US Carbon Management Project Review Meeting 2024 – Overview
13 August 2024
The annual US DOE Fossil Energy and Carbon Management (FECM) and National Energy Technology Laboratory (NETLL) Carbon Management Project Review Meeting was held from the 5th to the 9th of August in Pittsburgh. The attendance was the largest ever, at around 1,400. All DOE funded research projects have to present, so as well as plenary sessions they had six parallel sessions to cover some 400 projects. Half were on storage and transport, and the other half covered point source capture, removals, and conversion.
Note the high number of CarbonSAFE projects, both phase II and III, that provided storage assessments and enabled and de-risked large-scale storage sites, including Class VI permitting. Also striking was the number of removals projects. The DAC projects, including DAC hub developments, were anticipated, but in addition there were a significant number of marine removal projects. These covered both the removal of CO2 from the atmosphere using marine techniques, but also removal of CO2 from the ocean itself (for storage elsewhere). We think that the US is world-leading in this area.

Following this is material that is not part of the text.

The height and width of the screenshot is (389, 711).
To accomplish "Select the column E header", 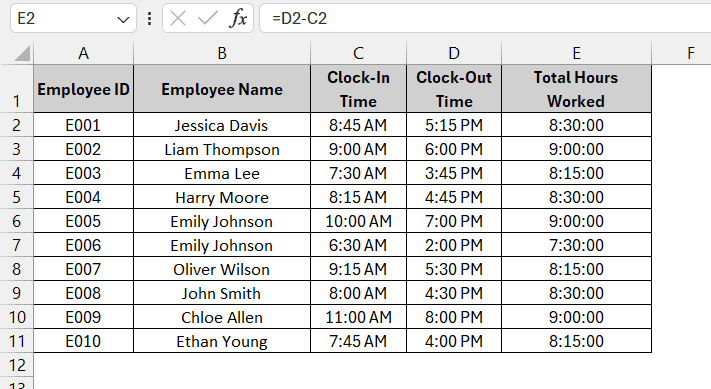I will [576, 53].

Of significance and noteworthy were that in most presentations the community benefit plans were shared. It is a DOE requirement that every project has these, and these will make a real difference in engagement around the projects and enabling education on CCS and future workforce development.
During the conference two announcements were made by DOE. They announced awards of $44m to nine RITAP projects. These are technical assistance projects on storage at the basin scale, congratulations to the nine recipients (see Project Selections for FOA 3014: Regional Initiative for Technical Assistance Partnerships (RITAP) to Advance Deployment of Basin-Scale Carbon Transport and Storage and Community Engagement | Department of Energy). Also, there was the launch of the Commercial Direct Air Capture Pilot Prize, with up to $52m available to develop and test at pilot scale DAC technologies (see DAC Pilot Prize | HeroX ).
The plenaries that started each day had great updates of significance. On the first day, Sally Benson took us on a trip through time, summarising that for CCS decades the 1990s were the decade of pioneers, the 2000s of foundations, the 2010s of early deployment, the 2020s of confidence building, the 2030s of global scale-up, the 2050s of massive deployment.
I was invited onto the second-day plenary panel, to give an update on transboundary developments, with Bilha Ndirangu of Great Carbon Valley talking about DAC in Kenya, Benn Wheeler of LETA talking about CCS developments in Australia, Greg Ronczka of Heidelberg talking about their 14 cement CCS projects, and moderated by Phil Bainbridge of GCCSI. The second day also had a plenary panel on community engagement and workforce development, with great talks by Bryan Kent Wallace, Sue Hovorka, Peter Romine, Vernon Travis, and was moderated by April Augustine.
The third day plenary panel covered the Regulatory Landscape. This had presentations by Zachary Schafer of EPA, Tristan Brown of the Department of Transport (DoT), Jim Kendall of the Bureau of Ocean Energy Management (BOEM), and Rebecca Higgins of the Permitting Council. We learnt that the EPA currently has 141 Class VI applications in, from 48 projects. We heard that the DoT had assessed the CO2 pipeline failure in Mississippi in 2020 and produced a 300 page report on this, including how existing regulations were not followed, and has strengthened the regulations accordingly. As we know, BOEM is developing the regulation for offshore storage in federal waters, and this will be out at the end of this year.
A plenary session was devoted to Land Considerations. This included Simone Stewart from the National Wildlife Federation, who spoke of the need for environmental (including wildlife) baselines for projects, and their online carbon management mapping decision support tool to cover wildlife concerns. Also in this session was Steve Grey, of the Navajo Nation, with interesting perspectives on their exploitation of energy resources but water scarcity in communities.
The DOE’s investment in offshore and Gulf of Mexico projects took a day of sessions. The Gulf of Mexico has a lot of potential, onshore and offshore, and several project developers are actively developing projects here, some supported by CarbonSAFE funding.
Also worthy of noting in the margins was the first time that any CCS conference has had a “Run Club”. This was organised by Sarah Forbes and Gilly Rosen and was even included in the conference agenda. This was well attended, with up to 30 runners each day, and feedback was that it was an excellent integrator for those at the conference for the first time and also for mixing across CCS disciplines.
Overall, a wealth of information was shared from some $2.4bn worth of US projects across the CCS spectrum. Many thanks to the US DOE FECM and NETL and all involved.
A more detailed blog on the capture and energy system aspects of the Carbon Management Project Review Meeting will follow from IEAGHG’s Abdul’Aziz Aliyu.